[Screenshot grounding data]
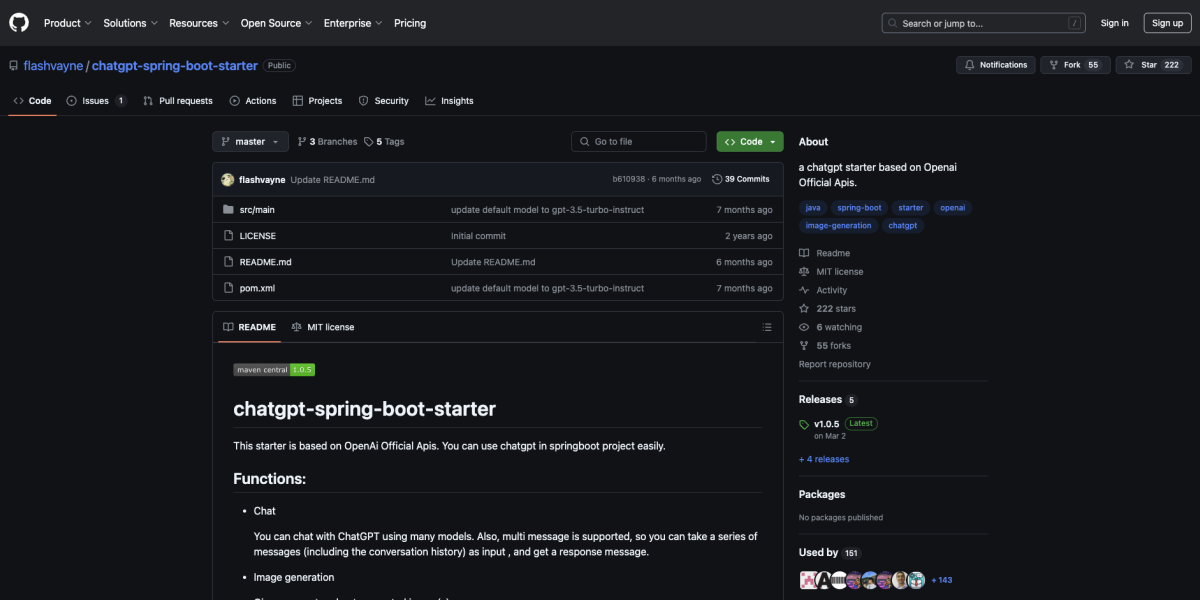
Task: Click the Sign up button
Action: pyautogui.click(x=1167, y=22)
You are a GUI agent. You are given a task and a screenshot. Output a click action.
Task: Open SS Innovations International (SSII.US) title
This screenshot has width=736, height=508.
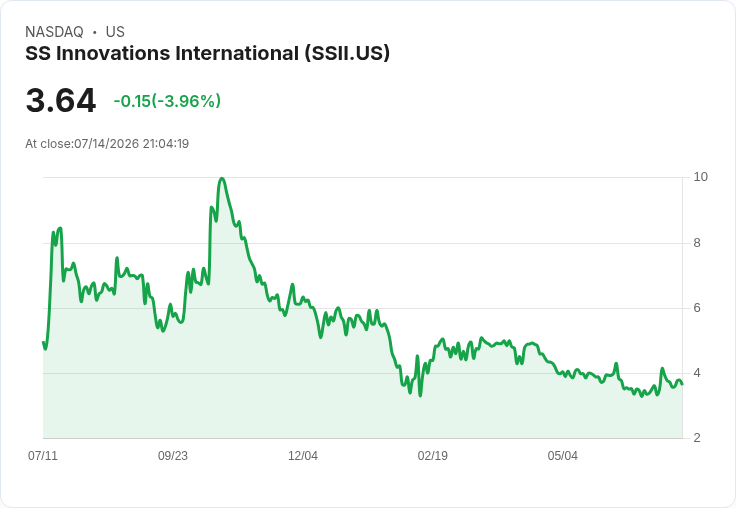point(207,53)
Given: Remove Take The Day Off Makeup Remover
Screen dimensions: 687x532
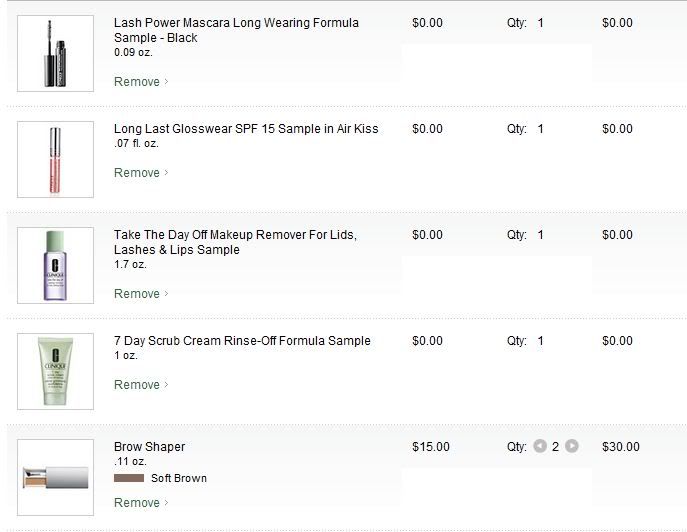Looking at the screenshot, I should pyautogui.click(x=137, y=294).
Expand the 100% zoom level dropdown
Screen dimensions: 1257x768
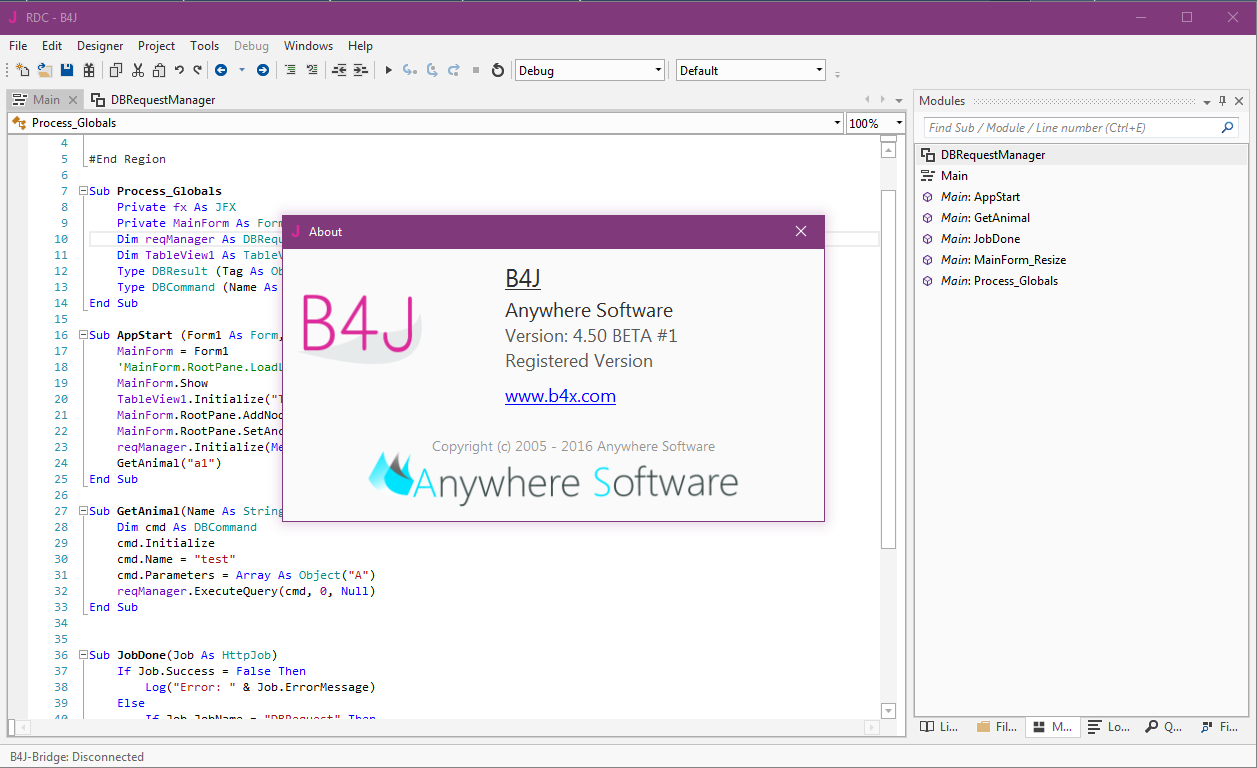click(898, 123)
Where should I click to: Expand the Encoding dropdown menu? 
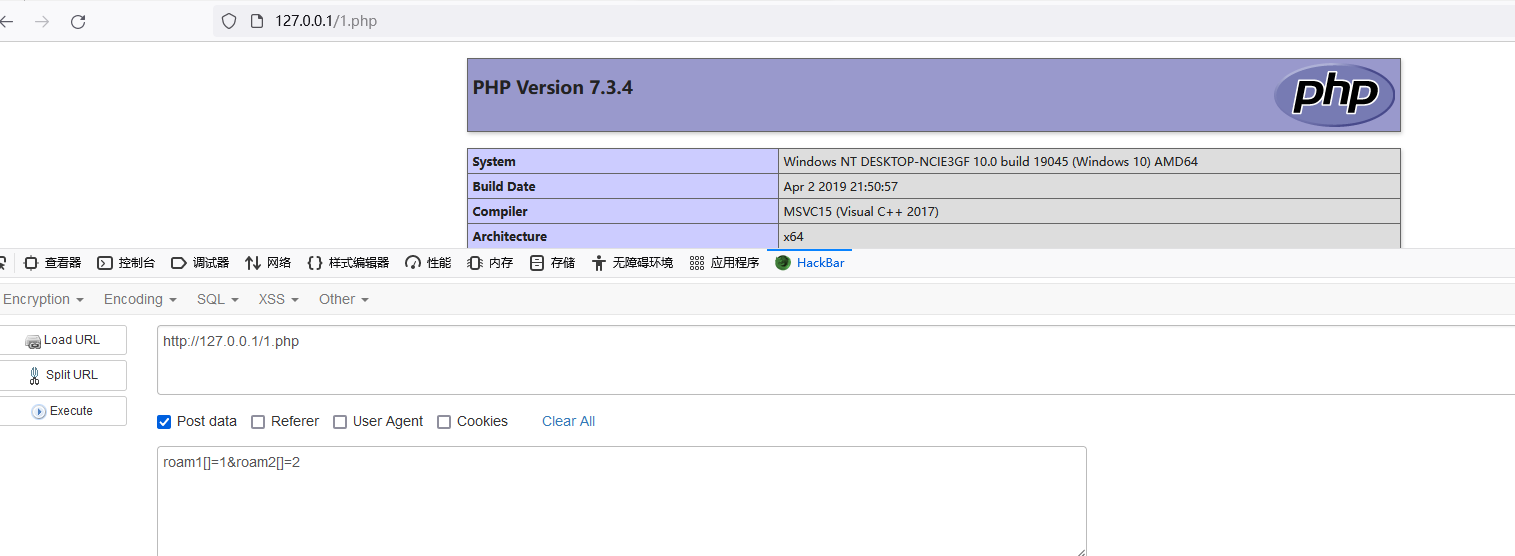pos(140,299)
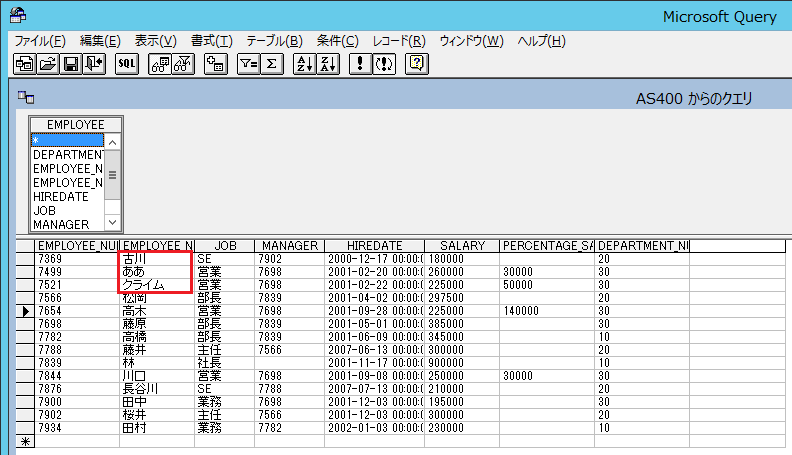Click the Open Query folder icon
792x455 pixels.
click(48, 64)
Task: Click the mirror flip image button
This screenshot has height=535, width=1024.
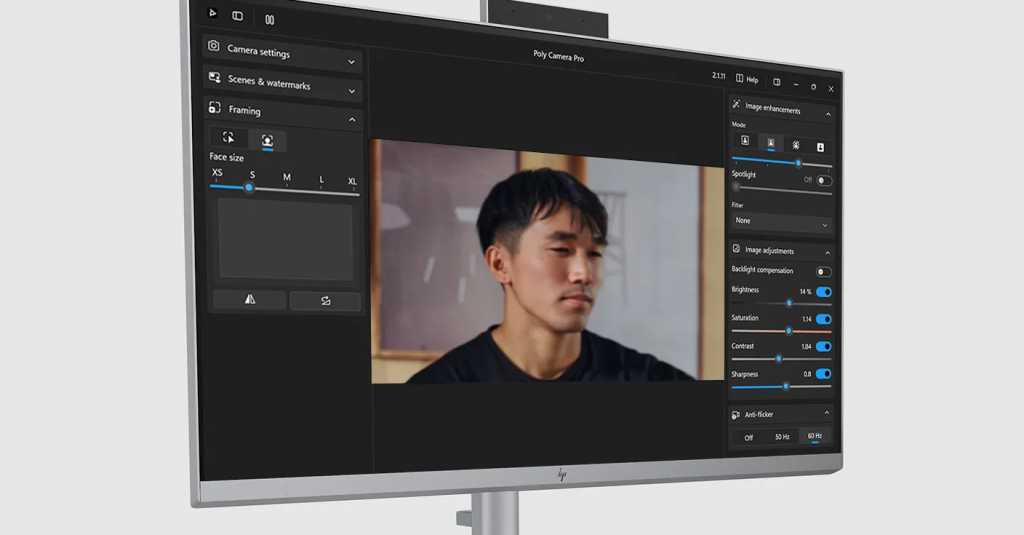Action: click(x=249, y=298)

> **Assignment**:
Transcribe, word for word, the line holding "Task: Click the mirror flip image button" and all lines after it in the entries above, ending with the last. Only those lines; no pictures.

> **Task solution**:
Task: Click the mirror flip image button
This screenshot has height=535, width=1024.
Action: click(x=249, y=298)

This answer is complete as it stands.